■ **Task**
Only the lines from the one containing "North Dakota (39, 2486)" through the one containing "Trust Territories (48, 2528)" should be printed, exactly as they appear below, with both ends included.
+++++
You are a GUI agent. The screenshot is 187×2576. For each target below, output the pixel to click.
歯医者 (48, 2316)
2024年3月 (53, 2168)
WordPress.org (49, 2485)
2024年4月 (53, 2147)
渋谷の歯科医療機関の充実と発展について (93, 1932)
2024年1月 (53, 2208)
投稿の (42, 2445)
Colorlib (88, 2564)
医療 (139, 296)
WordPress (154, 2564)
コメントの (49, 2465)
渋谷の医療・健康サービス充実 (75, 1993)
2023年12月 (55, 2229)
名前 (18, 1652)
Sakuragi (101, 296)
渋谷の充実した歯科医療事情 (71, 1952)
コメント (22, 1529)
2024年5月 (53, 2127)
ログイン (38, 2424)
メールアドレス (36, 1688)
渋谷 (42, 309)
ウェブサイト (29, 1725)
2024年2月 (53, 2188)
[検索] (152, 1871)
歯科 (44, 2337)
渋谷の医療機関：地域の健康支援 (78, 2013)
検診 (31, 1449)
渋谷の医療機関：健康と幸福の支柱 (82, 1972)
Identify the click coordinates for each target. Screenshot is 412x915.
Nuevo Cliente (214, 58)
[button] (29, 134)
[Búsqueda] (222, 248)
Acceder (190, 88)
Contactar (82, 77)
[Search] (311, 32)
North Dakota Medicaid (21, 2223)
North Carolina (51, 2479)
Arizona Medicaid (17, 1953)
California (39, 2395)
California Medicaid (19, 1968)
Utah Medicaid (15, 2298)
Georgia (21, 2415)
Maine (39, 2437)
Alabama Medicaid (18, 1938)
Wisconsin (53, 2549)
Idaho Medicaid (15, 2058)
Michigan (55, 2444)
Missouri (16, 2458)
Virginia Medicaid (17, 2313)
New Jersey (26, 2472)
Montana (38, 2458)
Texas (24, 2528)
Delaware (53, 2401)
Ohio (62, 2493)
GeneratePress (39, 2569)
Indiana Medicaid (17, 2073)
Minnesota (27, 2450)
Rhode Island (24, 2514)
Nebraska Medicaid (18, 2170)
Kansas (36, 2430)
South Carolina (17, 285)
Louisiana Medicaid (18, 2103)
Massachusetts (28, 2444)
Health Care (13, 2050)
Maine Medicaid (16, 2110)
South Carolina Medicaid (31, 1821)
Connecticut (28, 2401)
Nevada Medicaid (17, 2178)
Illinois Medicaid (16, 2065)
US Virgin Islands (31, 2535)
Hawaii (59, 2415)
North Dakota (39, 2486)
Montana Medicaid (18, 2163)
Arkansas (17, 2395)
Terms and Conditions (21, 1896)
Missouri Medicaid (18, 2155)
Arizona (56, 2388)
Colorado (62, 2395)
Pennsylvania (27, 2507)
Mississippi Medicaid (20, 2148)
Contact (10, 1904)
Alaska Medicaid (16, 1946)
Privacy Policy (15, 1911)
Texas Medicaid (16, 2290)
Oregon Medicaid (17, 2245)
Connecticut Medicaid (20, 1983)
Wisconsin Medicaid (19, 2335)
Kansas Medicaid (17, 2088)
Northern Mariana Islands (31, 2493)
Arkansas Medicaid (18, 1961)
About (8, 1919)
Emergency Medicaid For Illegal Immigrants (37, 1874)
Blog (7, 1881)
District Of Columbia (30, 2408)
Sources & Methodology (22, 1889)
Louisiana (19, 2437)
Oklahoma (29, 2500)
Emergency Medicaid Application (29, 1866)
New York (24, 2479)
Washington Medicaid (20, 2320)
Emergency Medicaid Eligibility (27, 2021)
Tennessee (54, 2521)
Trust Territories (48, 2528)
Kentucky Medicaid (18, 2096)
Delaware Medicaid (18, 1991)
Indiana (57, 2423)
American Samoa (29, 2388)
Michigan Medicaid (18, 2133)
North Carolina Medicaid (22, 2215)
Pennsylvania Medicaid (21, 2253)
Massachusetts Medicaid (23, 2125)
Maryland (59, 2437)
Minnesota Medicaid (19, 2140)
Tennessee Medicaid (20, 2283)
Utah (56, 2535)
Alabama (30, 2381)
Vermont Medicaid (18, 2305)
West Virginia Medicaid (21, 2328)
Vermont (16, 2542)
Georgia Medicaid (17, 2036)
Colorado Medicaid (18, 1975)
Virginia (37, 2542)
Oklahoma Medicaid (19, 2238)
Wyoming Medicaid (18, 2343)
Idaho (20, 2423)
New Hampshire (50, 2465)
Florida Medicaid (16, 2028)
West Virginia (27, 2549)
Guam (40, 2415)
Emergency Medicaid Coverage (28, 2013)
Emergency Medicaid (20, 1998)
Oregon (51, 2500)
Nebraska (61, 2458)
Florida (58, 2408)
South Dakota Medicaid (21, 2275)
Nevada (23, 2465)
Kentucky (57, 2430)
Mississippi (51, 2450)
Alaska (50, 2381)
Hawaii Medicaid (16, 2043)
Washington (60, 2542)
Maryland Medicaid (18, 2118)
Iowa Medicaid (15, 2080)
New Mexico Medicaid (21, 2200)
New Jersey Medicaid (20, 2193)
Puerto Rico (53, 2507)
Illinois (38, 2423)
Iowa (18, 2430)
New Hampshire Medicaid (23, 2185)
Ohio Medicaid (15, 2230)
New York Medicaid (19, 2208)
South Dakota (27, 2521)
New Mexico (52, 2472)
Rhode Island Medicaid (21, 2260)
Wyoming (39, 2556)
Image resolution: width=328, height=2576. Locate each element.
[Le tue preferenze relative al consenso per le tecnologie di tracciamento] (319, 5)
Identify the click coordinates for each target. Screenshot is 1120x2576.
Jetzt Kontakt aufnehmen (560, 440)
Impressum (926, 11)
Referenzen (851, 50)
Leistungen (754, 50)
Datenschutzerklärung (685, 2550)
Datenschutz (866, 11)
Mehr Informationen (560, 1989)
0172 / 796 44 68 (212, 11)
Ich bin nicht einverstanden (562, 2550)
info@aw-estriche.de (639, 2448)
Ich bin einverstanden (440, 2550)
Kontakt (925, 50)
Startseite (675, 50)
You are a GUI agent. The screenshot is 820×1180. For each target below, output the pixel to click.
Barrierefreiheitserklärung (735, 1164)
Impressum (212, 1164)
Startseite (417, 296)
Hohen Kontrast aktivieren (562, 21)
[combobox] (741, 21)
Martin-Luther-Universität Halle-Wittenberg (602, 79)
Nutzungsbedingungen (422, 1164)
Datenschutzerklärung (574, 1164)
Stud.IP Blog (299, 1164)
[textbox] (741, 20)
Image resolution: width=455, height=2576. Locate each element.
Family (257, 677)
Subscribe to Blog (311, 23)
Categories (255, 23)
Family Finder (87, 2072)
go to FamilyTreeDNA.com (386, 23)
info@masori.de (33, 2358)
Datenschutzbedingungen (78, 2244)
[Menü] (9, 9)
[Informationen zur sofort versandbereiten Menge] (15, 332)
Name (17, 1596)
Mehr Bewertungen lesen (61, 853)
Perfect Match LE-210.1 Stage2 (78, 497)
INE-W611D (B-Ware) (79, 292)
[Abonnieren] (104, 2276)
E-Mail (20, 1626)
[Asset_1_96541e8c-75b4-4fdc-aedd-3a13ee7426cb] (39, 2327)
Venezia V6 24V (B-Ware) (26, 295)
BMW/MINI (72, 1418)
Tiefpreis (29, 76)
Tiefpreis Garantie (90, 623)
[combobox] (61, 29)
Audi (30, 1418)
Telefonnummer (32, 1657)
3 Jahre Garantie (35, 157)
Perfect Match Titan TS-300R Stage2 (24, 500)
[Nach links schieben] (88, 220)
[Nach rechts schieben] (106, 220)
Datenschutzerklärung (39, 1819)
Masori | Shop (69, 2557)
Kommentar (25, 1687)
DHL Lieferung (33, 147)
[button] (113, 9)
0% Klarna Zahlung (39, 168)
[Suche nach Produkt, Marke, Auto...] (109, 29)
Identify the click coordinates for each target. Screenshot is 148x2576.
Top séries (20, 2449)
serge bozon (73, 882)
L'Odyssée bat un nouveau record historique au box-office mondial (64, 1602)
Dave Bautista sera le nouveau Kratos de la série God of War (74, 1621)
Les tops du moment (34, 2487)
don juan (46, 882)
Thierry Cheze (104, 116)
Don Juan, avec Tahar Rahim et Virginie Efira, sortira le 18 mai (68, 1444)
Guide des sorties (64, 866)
+++++
■ **Response below**
North Dakota (39, 2486)
Montana Medicaid (18, 2163)
Arkansas (17, 2395)
Terms and Conditions (21, 1896)
Missouri Medicaid (18, 2155)
Arizona (56, 2388)
Colorado (62, 2395)
Pennsylvania (27, 2507)
Mississippi Medicaid (20, 2148)
Contact (10, 1904)
Alaska Medicaid (16, 1946)
Privacy Policy (15, 1911)
Texas Medicaid (16, 2290)
Oregon Medicaid (17, 2245)
Connecticut Medicaid (20, 1983)
Wisconsin Medicaid (19, 2335)
Kansas Medicaid (17, 2088)
Northern Mariana Islands (31, 2493)
Arkansas Medicaid (18, 1961)
About (8, 1919)
Emergency Medicaid For Illegal Immigrants (37, 1874)
Blog (7, 1881)
District Of Columbia (30, 2408)
Sources & Methodology (22, 1889)
Louisiana (19, 2437)
Oklahoma (29, 2500)
Emergency Medicaid Application (29, 1866)
New York (24, 2479)
Washington Medicaid (20, 2320)
Emergency Medicaid Eligibility (27, 2021)
Tennessee (54, 2521)
Trust Territories (48, 2528)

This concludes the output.